---------- TEXT PASSAGE
No. 95-2779
DCS Sanitation Management, *
Inc.; *
*
Petitioner; *
*
v. * On Petition for Review of an
* Order of the Occupational
Occupational Safety and * Safety and Health Review
Health Review Commission; * Commission.
Robert B. Reich, Secretary *
of Labor, United States *
Department of Labor; *
*
Respondents. *
Submitted: February 14, 1996
Filed: May 6, 1996
Before WOLLMAN, HEANEY, and BRIGHT, Circuit Judges.
HEANEY, Circuit Judge.
DCS Sanitation Management, Inc. (DCS) appeals the final decision of
the Occupational Safety and Health Review Commission (Commission) affirming
three citations for willful violation of federal safety regulations. We
affirm.
BACKGROUND
In April 1993, Salvador Hernandez was killed when he became caught
in a loin saddle table that he was cleaning at the IBP, Inc. meat-packing
facility in Madison, Nebraska. Hernandez was an employee of DCS, a
contract cleaner at the IBP plant. The loin
saddle table, which was in operation while it was being cleaned, struck
Hernandez in the head and killed him. The table had not been isolated from
its power source, "locked out," as is required by federal regulations. In
response to the accident, the Occupational Safety and Health Administration
(OSHA) investigated the working conditions at the Madison plant.
During the investigation, OSHA Compliance Officer Frank Winingham
visited the plant and took statements from several employees. When
interviewing Spanish-speaking employees, a DCS supervisor acted as
interpreter. Because he was suspect of the translations given by the
supervisor, Winingham contacted DCS management and requested that the
employees be made available to him again at an outside location. On May
3, 1993, the DCS regional manager and national operations manager brought
six individuals to a hotel for interviews with Winingham. This time
Winingham brought his own professional translator. The translator
interpreted Winingham's questions into Spanish, interpreted the employees'
responses into English, which Winingham then wrote down, and then
translated what Winingham had written back into Spanish for the employees
to verify.
--------------------
---------- DATA PROVIDED
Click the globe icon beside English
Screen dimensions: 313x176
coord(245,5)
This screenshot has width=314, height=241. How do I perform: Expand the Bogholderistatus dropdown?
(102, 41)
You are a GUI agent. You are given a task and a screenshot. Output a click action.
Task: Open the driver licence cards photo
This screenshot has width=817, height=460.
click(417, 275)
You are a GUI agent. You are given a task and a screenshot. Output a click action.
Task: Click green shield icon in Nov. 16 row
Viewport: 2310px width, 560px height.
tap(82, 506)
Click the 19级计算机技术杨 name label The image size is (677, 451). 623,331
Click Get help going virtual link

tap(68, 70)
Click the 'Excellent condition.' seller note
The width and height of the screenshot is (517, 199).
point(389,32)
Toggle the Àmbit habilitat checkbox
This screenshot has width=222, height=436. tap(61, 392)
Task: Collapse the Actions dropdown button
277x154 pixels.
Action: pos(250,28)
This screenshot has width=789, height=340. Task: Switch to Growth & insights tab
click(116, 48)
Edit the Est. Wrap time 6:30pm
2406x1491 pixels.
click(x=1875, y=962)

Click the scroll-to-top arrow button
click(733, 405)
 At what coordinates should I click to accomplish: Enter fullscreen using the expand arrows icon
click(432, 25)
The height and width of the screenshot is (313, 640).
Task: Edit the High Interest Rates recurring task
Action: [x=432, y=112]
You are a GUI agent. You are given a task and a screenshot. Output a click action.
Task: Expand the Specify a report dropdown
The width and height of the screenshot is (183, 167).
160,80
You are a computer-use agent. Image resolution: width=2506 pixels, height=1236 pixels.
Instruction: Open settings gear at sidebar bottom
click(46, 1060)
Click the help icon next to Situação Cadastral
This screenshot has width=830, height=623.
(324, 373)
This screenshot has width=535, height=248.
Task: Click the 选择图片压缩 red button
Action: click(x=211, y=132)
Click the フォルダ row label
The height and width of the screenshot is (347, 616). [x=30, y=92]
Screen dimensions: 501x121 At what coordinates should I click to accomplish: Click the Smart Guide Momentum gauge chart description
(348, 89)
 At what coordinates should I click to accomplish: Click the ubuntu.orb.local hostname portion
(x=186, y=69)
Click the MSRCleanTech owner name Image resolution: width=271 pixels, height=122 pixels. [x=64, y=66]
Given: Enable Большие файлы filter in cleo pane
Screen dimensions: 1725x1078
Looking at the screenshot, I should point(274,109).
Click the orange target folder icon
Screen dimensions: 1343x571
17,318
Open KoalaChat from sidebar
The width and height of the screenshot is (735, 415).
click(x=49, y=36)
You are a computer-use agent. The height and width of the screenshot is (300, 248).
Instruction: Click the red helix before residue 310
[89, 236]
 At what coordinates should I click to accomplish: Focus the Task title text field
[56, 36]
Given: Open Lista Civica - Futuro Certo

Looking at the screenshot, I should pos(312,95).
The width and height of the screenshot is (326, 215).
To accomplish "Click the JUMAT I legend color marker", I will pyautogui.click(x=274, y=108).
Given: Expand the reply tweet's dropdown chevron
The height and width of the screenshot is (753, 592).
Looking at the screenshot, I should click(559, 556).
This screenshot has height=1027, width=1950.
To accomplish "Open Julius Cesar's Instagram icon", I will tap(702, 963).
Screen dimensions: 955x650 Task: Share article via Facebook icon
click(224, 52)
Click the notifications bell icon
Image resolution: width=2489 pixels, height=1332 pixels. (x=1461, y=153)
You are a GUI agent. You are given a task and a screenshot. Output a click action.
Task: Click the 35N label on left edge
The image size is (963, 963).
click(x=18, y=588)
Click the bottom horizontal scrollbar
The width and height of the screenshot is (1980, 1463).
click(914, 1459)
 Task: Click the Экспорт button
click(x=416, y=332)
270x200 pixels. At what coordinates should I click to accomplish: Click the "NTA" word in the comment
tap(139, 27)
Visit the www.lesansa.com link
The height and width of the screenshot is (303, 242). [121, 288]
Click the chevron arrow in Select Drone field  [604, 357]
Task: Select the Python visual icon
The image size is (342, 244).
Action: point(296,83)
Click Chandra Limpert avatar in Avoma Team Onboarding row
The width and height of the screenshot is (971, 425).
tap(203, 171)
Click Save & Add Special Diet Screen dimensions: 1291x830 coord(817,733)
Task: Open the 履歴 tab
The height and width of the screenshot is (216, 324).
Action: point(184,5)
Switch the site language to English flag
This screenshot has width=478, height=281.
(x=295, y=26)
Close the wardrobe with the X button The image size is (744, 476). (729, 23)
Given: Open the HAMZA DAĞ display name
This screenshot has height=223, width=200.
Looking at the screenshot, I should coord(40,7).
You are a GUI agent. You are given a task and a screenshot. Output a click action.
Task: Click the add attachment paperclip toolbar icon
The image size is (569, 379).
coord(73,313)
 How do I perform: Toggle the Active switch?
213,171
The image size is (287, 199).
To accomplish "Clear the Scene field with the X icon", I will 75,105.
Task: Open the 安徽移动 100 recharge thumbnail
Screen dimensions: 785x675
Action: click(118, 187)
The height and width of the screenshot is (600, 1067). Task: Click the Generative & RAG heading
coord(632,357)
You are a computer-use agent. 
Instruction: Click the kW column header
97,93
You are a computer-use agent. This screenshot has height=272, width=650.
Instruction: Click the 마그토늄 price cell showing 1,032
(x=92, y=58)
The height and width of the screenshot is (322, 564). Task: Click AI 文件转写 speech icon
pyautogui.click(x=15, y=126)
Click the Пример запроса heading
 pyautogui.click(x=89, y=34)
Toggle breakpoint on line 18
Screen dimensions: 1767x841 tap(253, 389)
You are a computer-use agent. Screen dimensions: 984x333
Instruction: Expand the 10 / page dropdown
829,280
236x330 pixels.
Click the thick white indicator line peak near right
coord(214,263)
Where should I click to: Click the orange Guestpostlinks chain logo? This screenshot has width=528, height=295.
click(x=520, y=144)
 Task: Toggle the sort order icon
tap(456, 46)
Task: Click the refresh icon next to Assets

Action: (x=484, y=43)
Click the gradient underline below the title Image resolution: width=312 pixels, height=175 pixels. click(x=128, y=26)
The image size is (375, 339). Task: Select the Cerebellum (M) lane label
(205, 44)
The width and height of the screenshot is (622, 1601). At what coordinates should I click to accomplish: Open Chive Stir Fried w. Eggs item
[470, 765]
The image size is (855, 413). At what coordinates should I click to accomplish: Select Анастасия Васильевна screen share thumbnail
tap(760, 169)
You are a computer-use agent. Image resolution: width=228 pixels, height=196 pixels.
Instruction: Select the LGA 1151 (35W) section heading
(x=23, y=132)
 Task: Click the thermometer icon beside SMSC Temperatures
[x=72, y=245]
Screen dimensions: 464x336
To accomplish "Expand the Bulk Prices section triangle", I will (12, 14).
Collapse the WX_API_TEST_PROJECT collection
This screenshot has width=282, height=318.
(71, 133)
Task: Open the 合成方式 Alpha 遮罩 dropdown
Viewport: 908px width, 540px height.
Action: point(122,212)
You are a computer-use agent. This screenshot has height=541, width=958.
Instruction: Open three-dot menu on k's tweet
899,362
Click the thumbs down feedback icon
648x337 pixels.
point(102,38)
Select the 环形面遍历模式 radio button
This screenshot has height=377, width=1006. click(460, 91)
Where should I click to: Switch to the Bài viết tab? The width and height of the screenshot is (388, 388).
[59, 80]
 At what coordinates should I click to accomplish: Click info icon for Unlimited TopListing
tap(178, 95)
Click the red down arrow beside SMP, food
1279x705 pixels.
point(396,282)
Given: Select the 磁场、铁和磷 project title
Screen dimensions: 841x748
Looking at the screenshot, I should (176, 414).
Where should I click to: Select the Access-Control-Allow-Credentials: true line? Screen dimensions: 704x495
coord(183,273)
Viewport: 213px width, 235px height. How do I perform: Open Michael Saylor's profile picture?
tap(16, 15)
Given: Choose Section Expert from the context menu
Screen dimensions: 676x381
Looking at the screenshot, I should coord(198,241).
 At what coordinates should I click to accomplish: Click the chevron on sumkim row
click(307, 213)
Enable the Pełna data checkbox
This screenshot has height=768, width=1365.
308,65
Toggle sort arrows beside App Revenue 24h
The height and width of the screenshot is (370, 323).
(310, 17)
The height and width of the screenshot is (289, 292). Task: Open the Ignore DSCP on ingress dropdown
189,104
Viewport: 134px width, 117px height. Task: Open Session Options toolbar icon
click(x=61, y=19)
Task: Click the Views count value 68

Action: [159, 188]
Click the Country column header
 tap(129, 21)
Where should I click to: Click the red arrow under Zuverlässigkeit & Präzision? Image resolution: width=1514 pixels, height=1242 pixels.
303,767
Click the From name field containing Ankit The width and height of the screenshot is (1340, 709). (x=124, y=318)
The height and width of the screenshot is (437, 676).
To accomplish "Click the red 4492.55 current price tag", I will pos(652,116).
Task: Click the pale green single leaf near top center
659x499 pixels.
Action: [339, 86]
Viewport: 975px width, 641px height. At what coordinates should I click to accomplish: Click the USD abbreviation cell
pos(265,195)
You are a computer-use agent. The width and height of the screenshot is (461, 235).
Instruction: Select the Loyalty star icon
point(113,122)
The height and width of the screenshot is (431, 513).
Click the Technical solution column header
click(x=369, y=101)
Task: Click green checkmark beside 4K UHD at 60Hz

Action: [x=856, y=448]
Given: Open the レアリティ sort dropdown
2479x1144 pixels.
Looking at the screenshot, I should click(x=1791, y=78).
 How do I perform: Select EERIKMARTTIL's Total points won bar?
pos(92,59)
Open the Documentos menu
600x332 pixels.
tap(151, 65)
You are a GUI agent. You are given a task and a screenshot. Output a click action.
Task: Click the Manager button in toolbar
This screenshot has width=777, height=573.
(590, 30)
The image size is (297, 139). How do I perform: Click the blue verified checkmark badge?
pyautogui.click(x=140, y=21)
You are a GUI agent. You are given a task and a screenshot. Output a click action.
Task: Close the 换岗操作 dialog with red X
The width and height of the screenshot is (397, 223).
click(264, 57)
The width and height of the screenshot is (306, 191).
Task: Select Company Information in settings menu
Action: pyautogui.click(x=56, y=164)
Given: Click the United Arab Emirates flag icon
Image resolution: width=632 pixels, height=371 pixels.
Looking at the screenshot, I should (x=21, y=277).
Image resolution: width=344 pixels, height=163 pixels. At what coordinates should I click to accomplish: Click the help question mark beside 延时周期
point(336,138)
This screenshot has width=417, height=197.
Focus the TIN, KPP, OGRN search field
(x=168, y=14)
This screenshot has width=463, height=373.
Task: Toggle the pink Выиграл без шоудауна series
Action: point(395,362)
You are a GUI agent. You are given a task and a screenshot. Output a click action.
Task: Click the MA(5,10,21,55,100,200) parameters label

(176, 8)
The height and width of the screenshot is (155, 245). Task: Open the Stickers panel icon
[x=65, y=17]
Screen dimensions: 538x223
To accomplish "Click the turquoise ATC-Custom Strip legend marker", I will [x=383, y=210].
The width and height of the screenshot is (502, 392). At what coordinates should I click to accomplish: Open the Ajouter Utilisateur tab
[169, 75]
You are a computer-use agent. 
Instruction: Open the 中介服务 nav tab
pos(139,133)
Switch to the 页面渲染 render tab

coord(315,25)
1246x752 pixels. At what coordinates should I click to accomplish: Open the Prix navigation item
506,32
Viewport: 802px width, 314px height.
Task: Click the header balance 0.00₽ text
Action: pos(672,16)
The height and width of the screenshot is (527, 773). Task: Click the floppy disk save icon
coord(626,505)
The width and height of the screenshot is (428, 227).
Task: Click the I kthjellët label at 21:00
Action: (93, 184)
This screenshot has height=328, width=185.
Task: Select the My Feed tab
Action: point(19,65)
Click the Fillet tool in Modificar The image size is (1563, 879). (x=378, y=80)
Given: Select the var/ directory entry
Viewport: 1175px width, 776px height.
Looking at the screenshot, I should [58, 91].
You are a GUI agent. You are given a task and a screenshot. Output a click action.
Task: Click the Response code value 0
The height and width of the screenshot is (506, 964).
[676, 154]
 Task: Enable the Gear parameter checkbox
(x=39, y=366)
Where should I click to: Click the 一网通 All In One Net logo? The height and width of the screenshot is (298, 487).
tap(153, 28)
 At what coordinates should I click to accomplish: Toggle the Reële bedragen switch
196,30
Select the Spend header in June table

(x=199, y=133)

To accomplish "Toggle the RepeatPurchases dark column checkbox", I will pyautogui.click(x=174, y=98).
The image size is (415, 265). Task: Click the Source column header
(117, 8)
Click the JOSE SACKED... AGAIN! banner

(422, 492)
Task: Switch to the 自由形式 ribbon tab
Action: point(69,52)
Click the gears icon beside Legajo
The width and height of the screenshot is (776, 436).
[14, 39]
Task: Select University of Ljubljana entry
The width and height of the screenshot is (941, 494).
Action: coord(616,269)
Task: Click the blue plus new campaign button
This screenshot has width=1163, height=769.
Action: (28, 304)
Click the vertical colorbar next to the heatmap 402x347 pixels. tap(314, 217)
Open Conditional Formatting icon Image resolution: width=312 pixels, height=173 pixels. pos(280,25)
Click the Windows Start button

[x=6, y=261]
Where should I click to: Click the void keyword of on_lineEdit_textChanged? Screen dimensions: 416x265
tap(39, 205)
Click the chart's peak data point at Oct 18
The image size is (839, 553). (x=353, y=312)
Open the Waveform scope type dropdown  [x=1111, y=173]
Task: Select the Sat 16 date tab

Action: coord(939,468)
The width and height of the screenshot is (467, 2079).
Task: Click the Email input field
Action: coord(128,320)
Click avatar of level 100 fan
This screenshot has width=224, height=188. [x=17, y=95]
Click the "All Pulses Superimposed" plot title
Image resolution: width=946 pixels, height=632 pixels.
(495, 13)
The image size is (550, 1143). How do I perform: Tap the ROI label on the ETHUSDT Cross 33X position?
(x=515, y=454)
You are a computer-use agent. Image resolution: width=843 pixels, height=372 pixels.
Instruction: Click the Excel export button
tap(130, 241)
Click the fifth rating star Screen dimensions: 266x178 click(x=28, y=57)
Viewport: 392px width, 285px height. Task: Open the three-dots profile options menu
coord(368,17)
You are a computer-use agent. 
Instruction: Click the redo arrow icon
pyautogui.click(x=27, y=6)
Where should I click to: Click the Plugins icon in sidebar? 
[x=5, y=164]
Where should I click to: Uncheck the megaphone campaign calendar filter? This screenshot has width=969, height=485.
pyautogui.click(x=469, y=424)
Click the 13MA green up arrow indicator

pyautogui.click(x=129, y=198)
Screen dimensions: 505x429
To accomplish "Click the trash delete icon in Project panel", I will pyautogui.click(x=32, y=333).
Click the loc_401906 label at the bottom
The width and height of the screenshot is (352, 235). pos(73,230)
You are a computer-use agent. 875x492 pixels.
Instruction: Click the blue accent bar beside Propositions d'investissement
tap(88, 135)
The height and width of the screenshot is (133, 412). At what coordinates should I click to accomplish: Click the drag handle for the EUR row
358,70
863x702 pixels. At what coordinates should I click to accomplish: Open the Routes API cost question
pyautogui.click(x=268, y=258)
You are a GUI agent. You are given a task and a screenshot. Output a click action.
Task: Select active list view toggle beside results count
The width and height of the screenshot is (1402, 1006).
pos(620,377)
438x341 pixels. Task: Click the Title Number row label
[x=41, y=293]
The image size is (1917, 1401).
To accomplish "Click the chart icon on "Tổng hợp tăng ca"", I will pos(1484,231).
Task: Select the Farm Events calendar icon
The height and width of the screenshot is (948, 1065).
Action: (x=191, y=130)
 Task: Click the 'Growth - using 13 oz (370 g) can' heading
--------------------
● **EXERCISE REQUIREMENTS**:
**A)** Please arrange the rows from the one holding "You are a computer-use agent. Image resolution: width=2506" through the one holding "Task: Click the 选择图片压缩 red button", inclusive, as a Markdown table with the columns Number and Row text, leaving out any blank lines.
**B)** Pick up the court opinion on the DCS Sanitation appeal after its last sentence and carry it on.
The court opinion and the rows come from unrelated sources.

● **TASK-BY-TASK RESULTS**:
**A)**
| Number | Row text |
|---|---|
| 1 | You are a computer-use agent. Image resolution: width=2506 pixels, height=1236 pixels. |
| 2 | Instruction: Open settings gear at sidebar bottom |
| 3 | click(46, 1060) |
| 4 | Click the help icon next to Situação Cadastral |
| 5 | This screenshot has width=830, height=623. |
| 6 | (324, 373) |
| 7 | This screenshot has width=535, height=248. |
| 8 | Task: Click the 选择图片压缩 red button |

**B)**
At the conclusion of the investigation, DCS was cited for five
willful violations of OSHA regulations regarding lockout procedures. DCS
appealed the decision to an Administrative Law Judge. At the hearing, the
Secretary of Labor's evidence included the six written employee statements
prepared by Winingham. DCS objected to the statements as hearsay, but the
objection was overruled. The ALJ affirmed three of the citations: 1)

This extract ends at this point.